Option D is correct, integrating the mechanistic basis for idarucizumab failure with the appropriate next reversal strategy. Idarucizumab is a humanized monoclonal antibody Fab fragment engineered with structural complementarity to dabigatran — a direct thrombin inhibitor. Rivaroxaban is a direct factor Xa inhibitor with an entirely different molecular structure and target binding site; idarucizumab has zero affinity for rivaroxaban and therefore had no pharmacological effect on his anticoagulation. The anti-Xa level of 312 ng/mL represents active rivaroxaban anticoagulation requiring urgent specific or non-specific reversal. Andexanet alfa (high-dose regimen for rivaroxaban, regardless of dose or timing given the emergent life-threatening bleed context requiring maximal reversal) is the preferred specific agent if available. At 312 ng/mL rivaroxaban with active hemorrhage and an upcoming procedure, the high-dose regimen is appropriate. If andexanet alfa is unavailable, 4F-PCC 50 units/kg IV provides partial reversal through mass-action substrate excess as the best available alternative.

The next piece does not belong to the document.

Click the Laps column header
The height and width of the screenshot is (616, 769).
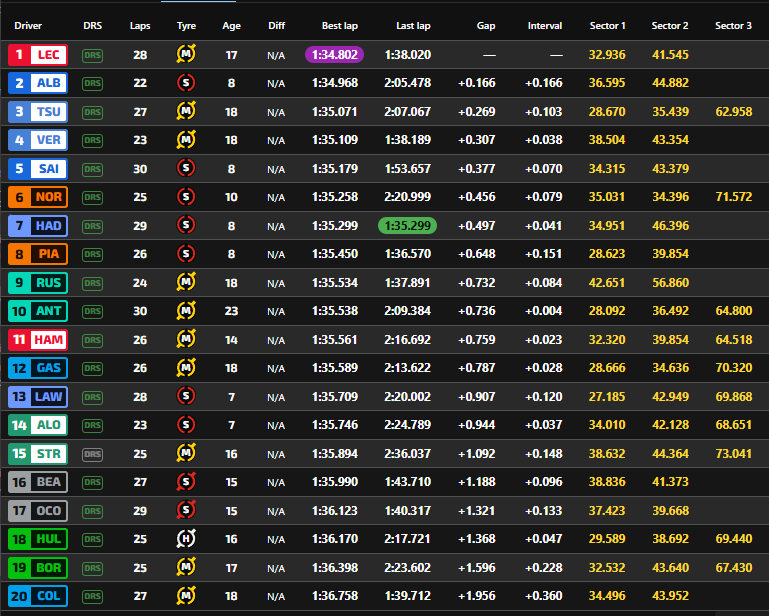point(140,26)
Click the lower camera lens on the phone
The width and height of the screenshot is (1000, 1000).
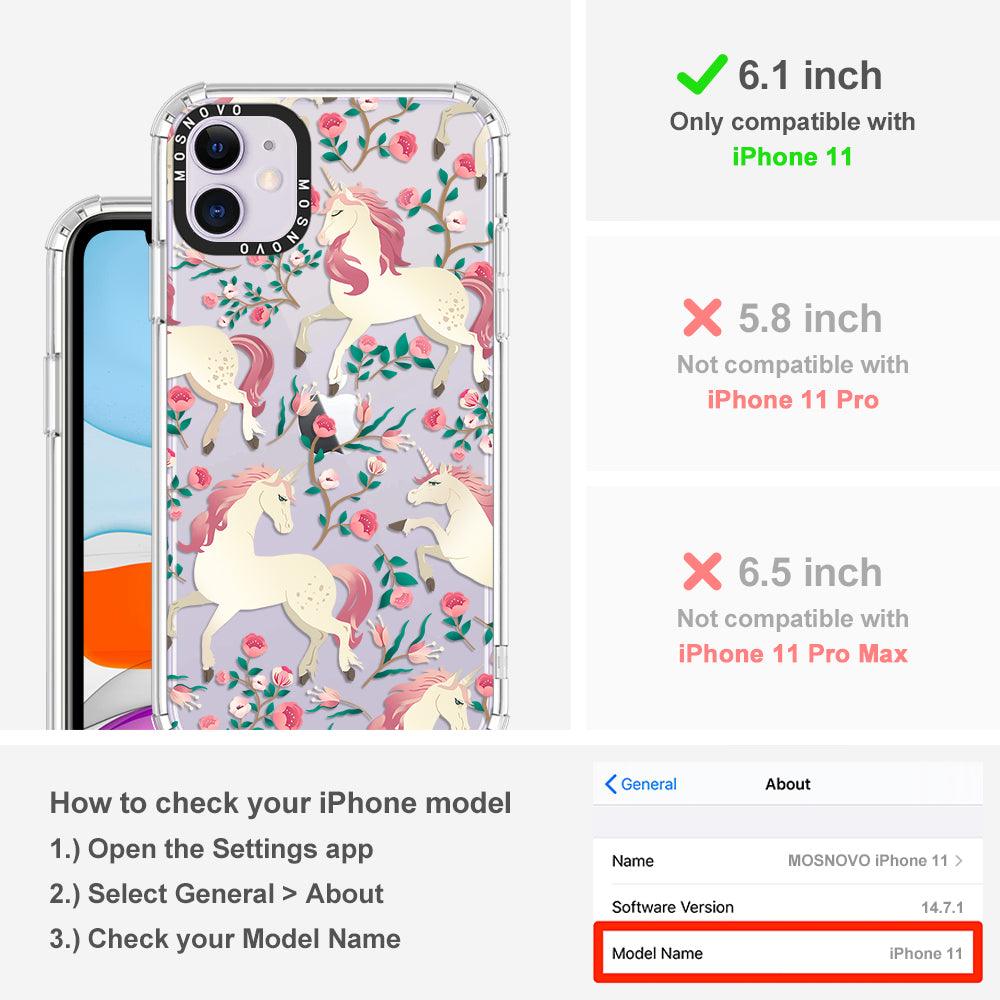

  • Option A: Option A is incorrect: a second dose of idarucizumab provides no benefit — the failure was mechanistic (wrong target), not quantitative (insufficient dose); no amount of idarucizumab reverses factor Xa inhibitors because its binding site has no affinity for rivaroxaban's molecular structure.
  • Option B: Option B is incorrect: two approved reversal strategies exist for rivaroxaban: andexanet alfa (specific) and 4F-PCC (non-specific); idarucizumab's failure does not indicate an irreversible anticoagulant effect — it indicates the wrong antidote was used; describing rivaroxaban's effect as irreversible is pharmacologically wrong.
  • Option C: Option C is incorrect: rivaroxaban does not undergo meaningful enterohepatic recirculation; activated charcoal is only useful within 2 to 4 hours of drug ingestion before absorption; at this point the drug is fully absorbed and systemically distributed, and activated charcoal cannot reduce plasma concentrations.
  • Option E: Option E is incorrect: protamine sulfate has no activity against rivaroxaban; rivaroxaban is not a polyanion and does not form ionic complexes with protamine; the claimed structural similarity to LMWH and off-label protamine use for factor Xa inhibitors is fabricated — no such case series or pharmacological basis exists.